# EXCERTO

═══

A questão que se impõe: estávamos à espera do quê?
Por nós,
refiro-me à minha geração que já foi considerada rasca, por outros à rasca e
que tem hoje 40, 50 anos, pelo 25 de abril andávamos pelos 10, 20 anos, nossos pais viveram um país de censura mental e moral, uma
ditadura de costumes que até a roupa que se vestia, o bigode, as patilhas, o
casamento, eram motivo de censura. Um país paroquial, no qual o padre
representava e transmitia a opinião central, tantas vezes coadjuvado pelo
professor ou pelo médico. Um país em que as mulheres vestiam um eterno luto
negro e os homens descobriam a cabeça, tirando o boné ou o chapéu aos
senhorecos da terra. Um país descalço, de fundilhos nas calças e de sorrisos de
criança precocemente cariados. Um país em que não se "podia voar alto
porque tinha um teto demasiado baixo" ( Mário Cesariny de Vasconcellos).
Um país em que os artistas eram emigrantes.

═══

# BLOCO DE DADOS
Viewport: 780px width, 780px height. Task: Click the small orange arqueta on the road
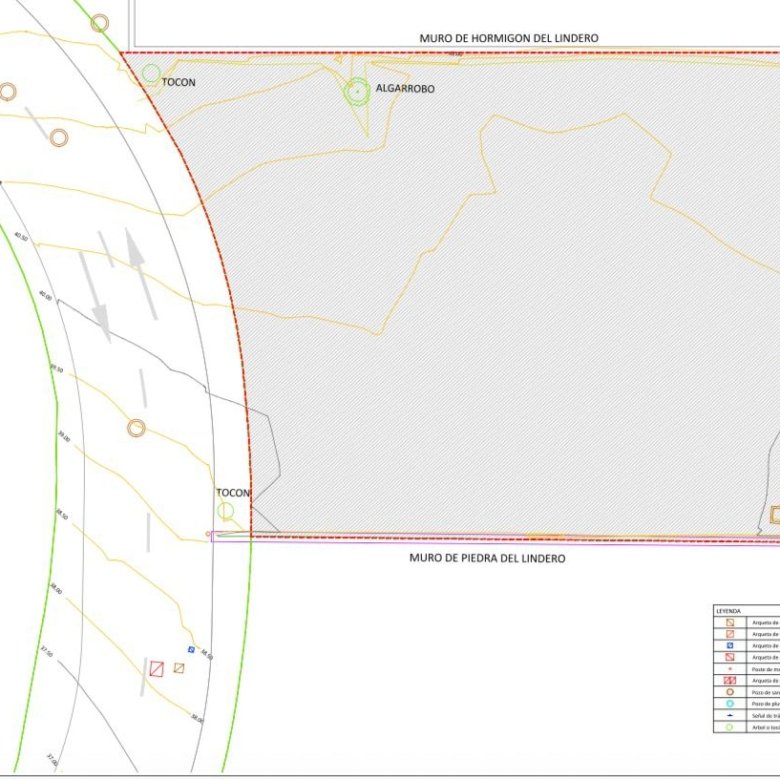click(x=179, y=667)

═══

# PARTES DO EXERCÍCIO
- 1) Transcreva palavra por palavra o trecho do excerto que vai desde "A questão que" até "artistas eram emigrantes.".
- 2) Responda de acordo com o excerto:
(a) Que idades tinha a geração referida pelo 25 de abril?
(b) Quem representava e transmitia a opinião central no país paroquial?
(c) Que eram os artistas nesse país?
Os dados não fazem falta para resolver o exercício.

# RESPOSTAS DADAS
- 1)
A questão que se impõe: estávamos à espera do quê?
Por nós,
refiro-me à minha geração que já foi considerada rasca, por outros à rasca e
que tem hoje 40, 50 anos, pelo 25 de abril andávamos pelos 10, 20 anos, nossos pais viveram um país de censura mental e moral, uma
ditadura de costumes que até a roupa que se vestia, o bigode, as patilhas, o
casamento, eram motivo de censura. Um país paroquial, no qual o padre
representava e transmitia a opinião central, tantas vezes coadjuvado pelo
professor ou pelo médico. Um país em que as mulheres vestiam um eterno luto
negro e os homens descobriam a cabeça, tirando o boné ou o chapéu aos
senhorecos da terra. Um país descalço, de fundilhos nas calças e de sorrisos de
criança precocemente cariados. Um país em que não se "podia voar alto
porque tinha um teto demasiado baixo" ( Mário Cesariny de Vasconcellos).
Um país em que os artistas eram emigrantes.

- 2)
(a) Andava pelos 10, 20 anos.
(b) O padre, tantas vezes coadjuvado pelo professor ou pelo médico.
(c) Eram emigrantes.